__TASK TO COMPLETE__
From the records below, report the number of lines that contain "label", and add nothing.

[Saved data entries]
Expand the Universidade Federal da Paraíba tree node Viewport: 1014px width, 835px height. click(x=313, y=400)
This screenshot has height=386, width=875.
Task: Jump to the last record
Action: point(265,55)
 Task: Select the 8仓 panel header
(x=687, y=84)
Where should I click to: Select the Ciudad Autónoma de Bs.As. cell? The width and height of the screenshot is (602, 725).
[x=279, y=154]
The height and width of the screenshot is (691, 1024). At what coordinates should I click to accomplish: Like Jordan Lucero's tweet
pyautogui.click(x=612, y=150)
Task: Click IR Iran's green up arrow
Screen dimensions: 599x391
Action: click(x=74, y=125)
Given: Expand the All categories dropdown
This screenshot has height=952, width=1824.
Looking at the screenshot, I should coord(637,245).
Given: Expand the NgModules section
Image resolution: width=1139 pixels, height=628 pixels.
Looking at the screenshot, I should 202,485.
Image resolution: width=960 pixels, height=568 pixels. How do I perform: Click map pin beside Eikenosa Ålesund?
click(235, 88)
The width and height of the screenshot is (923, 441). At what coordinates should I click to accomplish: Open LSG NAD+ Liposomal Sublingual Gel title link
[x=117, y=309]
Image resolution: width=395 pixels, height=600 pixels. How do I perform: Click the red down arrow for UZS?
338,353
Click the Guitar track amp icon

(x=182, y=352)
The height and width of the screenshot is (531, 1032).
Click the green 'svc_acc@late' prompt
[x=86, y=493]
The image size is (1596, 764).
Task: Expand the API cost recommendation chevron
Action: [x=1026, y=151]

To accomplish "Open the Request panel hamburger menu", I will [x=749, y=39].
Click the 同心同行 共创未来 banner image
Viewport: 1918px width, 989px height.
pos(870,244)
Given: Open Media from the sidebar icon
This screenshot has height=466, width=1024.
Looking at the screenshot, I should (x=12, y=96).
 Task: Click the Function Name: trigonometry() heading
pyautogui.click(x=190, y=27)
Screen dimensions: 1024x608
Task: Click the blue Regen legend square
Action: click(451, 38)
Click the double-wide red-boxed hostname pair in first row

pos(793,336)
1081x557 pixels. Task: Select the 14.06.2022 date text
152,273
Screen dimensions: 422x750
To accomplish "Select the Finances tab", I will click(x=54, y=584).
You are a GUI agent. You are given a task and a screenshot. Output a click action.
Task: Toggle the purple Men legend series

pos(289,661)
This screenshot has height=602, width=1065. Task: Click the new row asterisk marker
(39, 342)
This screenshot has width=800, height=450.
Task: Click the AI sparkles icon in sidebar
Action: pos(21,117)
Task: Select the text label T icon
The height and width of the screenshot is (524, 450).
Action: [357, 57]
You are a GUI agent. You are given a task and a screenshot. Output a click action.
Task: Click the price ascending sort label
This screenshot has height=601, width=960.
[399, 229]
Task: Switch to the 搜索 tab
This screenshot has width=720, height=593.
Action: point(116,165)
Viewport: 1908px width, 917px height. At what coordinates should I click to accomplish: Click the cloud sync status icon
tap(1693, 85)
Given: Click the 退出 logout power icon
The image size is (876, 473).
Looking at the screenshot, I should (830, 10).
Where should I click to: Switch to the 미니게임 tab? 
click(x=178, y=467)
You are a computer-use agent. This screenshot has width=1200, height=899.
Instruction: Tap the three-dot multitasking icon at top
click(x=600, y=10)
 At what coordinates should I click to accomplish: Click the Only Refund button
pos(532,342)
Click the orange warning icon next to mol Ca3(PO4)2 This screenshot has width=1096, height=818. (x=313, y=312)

__ANSWER AREA__
2